───── Supplied records ─────
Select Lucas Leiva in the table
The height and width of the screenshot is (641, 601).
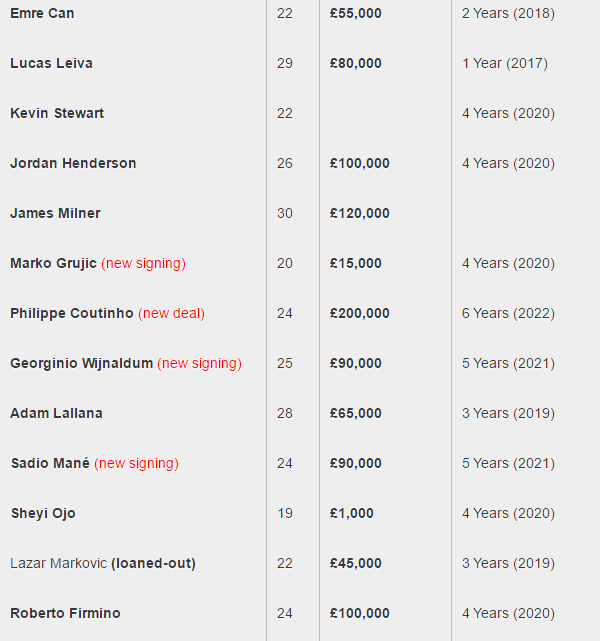click(52, 63)
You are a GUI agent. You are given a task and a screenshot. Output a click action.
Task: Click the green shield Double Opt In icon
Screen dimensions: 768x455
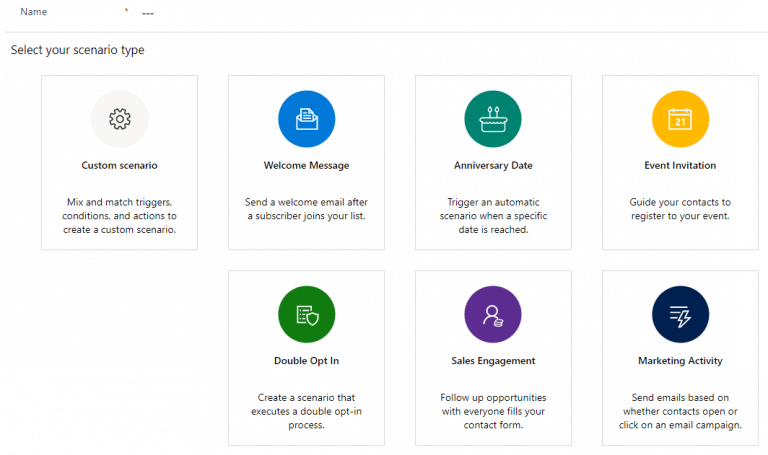306,315
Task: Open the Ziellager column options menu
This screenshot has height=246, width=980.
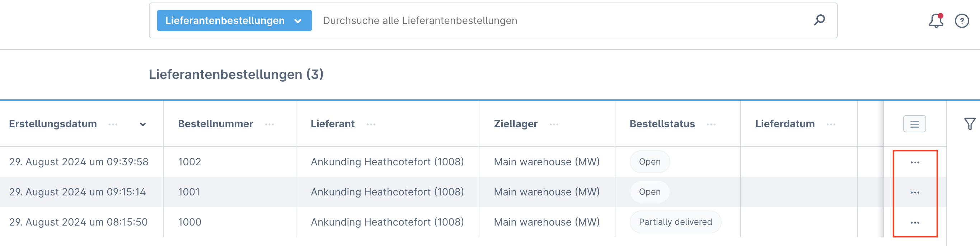Action: (554, 124)
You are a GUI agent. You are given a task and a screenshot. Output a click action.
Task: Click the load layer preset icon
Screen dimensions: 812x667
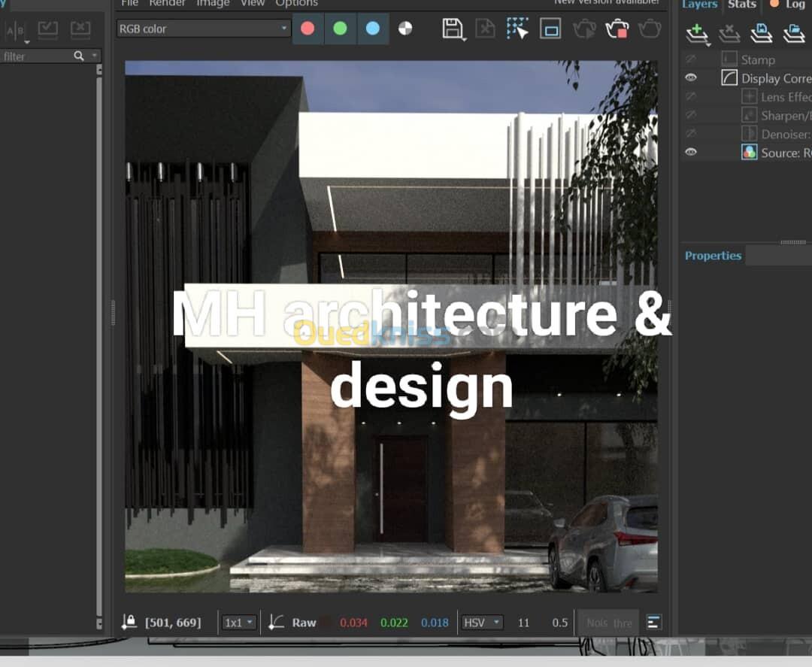pyautogui.click(x=794, y=32)
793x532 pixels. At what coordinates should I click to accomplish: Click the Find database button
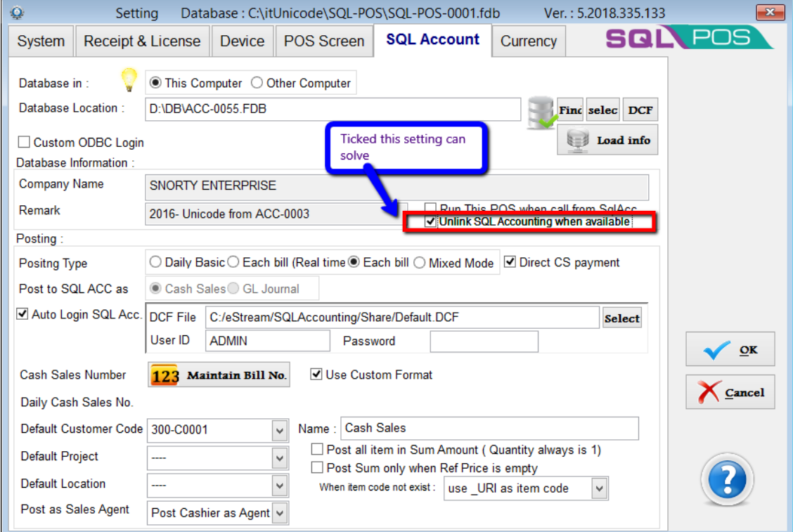tap(570, 110)
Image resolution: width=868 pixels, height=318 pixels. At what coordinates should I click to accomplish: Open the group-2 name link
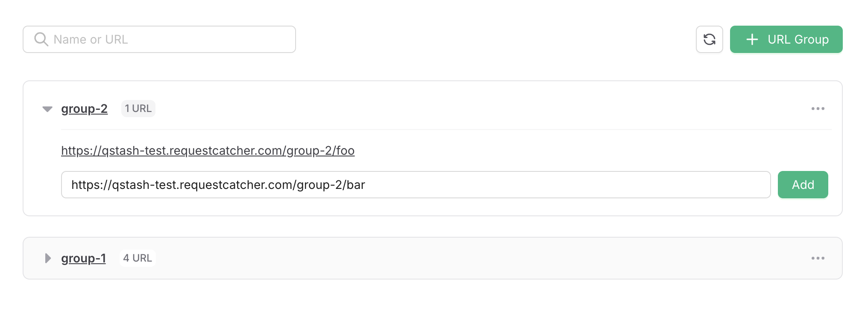[x=84, y=109]
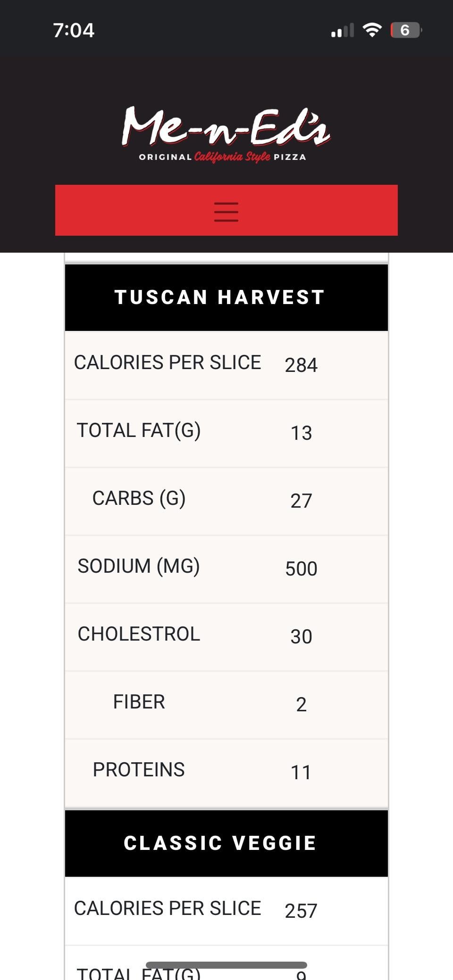Viewport: 453px width, 980px height.
Task: Tap the cellular signal bars icon
Action: pos(342,31)
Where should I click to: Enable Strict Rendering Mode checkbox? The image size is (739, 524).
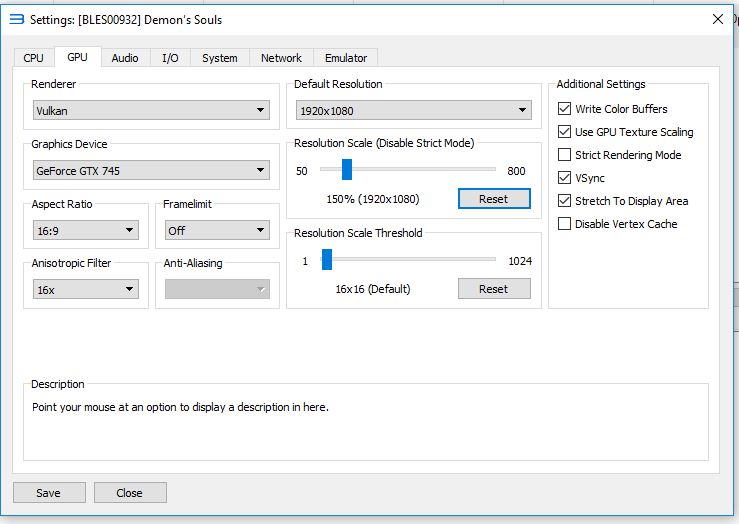(565, 155)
─────
Repeat the entries exactly, pictures left out.

Your solution:
Select Lucas Leiva in the table
The height and width of the screenshot is (641, 601).
click(52, 63)
You are a GUI agent. You are given a task and a screenshot. Output a click action.
Task: Click the green shield Double Opt In icon
Screen dimensions: 768x455
306,315
Task: Open the Ziellager column options menu
This screenshot has height=246, width=980.
Action: (554, 124)
You are a GUI agent. You are given a task and a screenshot. Output a click action.
Task: Click the load layer preset icon
Screen dimensions: 812x667
pyautogui.click(x=794, y=32)
793x532 pixels. At what coordinates should I click to accomplish: Click the Find database button
tap(570, 110)
Image resolution: width=868 pixels, height=318 pixels. At what coordinates should I click to accomplish: Open the group-2 name link
[x=84, y=109]
Viewport: 453px width, 980px height.
Task: Tap the cellular signal bars icon
Action: pos(342,31)
Where should I click to: Enable Strict Rendering Mode checkbox? The image size is (739, 524).
(565, 155)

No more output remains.